2021-06-25 13:41:45 +02:00
Alexander Kukushkin
99626a07f2 Fix issues with raft traffic encryption (#1919)
and run raft behave tests with encryption enabled.

Using the new `pysyncobj` release allowed us to get rid of a lot of hacks with accessing private properties and methods of the parent class and reduce the size of the `raft.py`.

Close https://github.com/zalando/patroni/issues/1746
2021-04-30 11:28:41 +02:00
Alexander Kukushkin
c7173aadd7 Failover logical slots (#1820)
Effectively, this PR consists of a few changes:

1. The easy part:
  In case of permanent logical slots are defined in the global configuration, Patroni on the primary will not only create them, but also periodically update DCS with the current values of `confirmed_flush_lsn` for all these slots.
  In order to reduce the number of interactions with DCS the new `/status` key was introduced. It will contain the json object with `optime` and `slots` keys. For backward compatibility the `/optime/leader` will be updated if there are members with old Patroni in the cluster.

2. The tricky part:
  On replicas that are eligible for a failover, Patroni creates the logical replication slot by copying the slot file from the primary and restarting the replica. In order to copy the slot file Patroni opens a connection to the primary with `rewind` or `superuser` credentials and calls `pg_read_binary_file()`  function.
  When the logical slot already exists on the replica Patroni periodically calls `pg_replication_slot_advance()` function, which allows moving the slot forward.

3. Additional requirements:
  In order to ensure that primary doesn't cleanup tuples from pg_catalog that are required for logical decoding, Patroni enables `hot_standby_feedback` on replicas with logical slots and on cascading replicas if they are used for streaming by replicas with logical slots.

4. When logical slots are copied from to the replica there is a timeframe when it could be not safe to use them after promotion. Right now there is no protection from promoting such a replica. But, Patroni will show the warning with names of the slots that might be not safe to use.

Compatibility.
The `pg_replication_slot_advance()` function is only available starting from PostgreSQL 11. For older Postgres versions Patroni will refuse to create the logical slot on the primary.

The old "permanent slots" feature, which creates logical slots right after promotion and before allowing connections, was removed.

Close: https://github.com/zalando/patroni/issues/1749
2021-03-25 16:18:23 +01:00
Alexander Kukushkin
b698df374f Fix build (#1843)
run apt-get update before installing packages
2021-02-16 09:34:36 +01:00
Alexander Kukushkin
4a8c4cfc53 Make tests more reliable (#1808)
1.  Fix flaky behave tests with zookeeper.
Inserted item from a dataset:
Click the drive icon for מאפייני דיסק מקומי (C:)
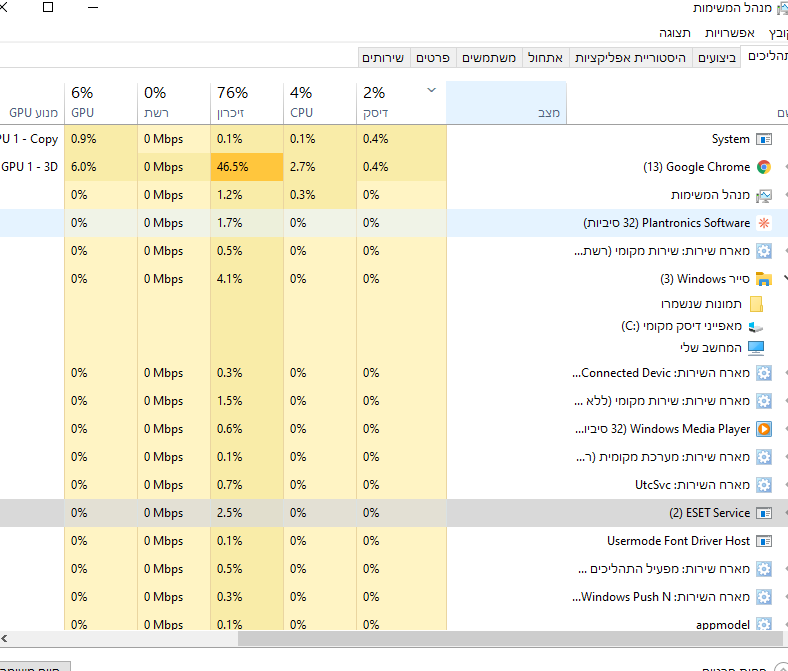788x671 pixels. point(756,326)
First, install/start binaries (zookeeper/localkube) and only after that continue with installing requirements and running behave. Previously zookeeper didn't had enough time to start and tests sometimes were failing.
2.  Fix flaky raft tests. Despite observations of MacOS slowness, for some unknown reason the delete test with a very small timeout was not timing out, but succeeding, causing unit-tests to fail. The solution - do not rely on the actual timeout, but mock it.
2021-01-15 14:29:55 +01:00
Alexander Kukushkin
e3ef9ac306 Fix issues with zookeeper (#1792)
1. The `ttl` was incorrectly returned 1000 times higher then it should
2. The `watch()` method must return True if the parent method returned True. Not doing so resulted in the incorrect calculation of sleep time.
3. Move mock of exhibitor api to the features/environment.py. It simplifies testing with behave.
2020-12-14 15:12:57 +01:00
Alexander Kukushkin
1530ed0b9c Switch to GH actions (#1778)
it allows up to 20 parallel builds
2020-12-04 21:52:34 +01:00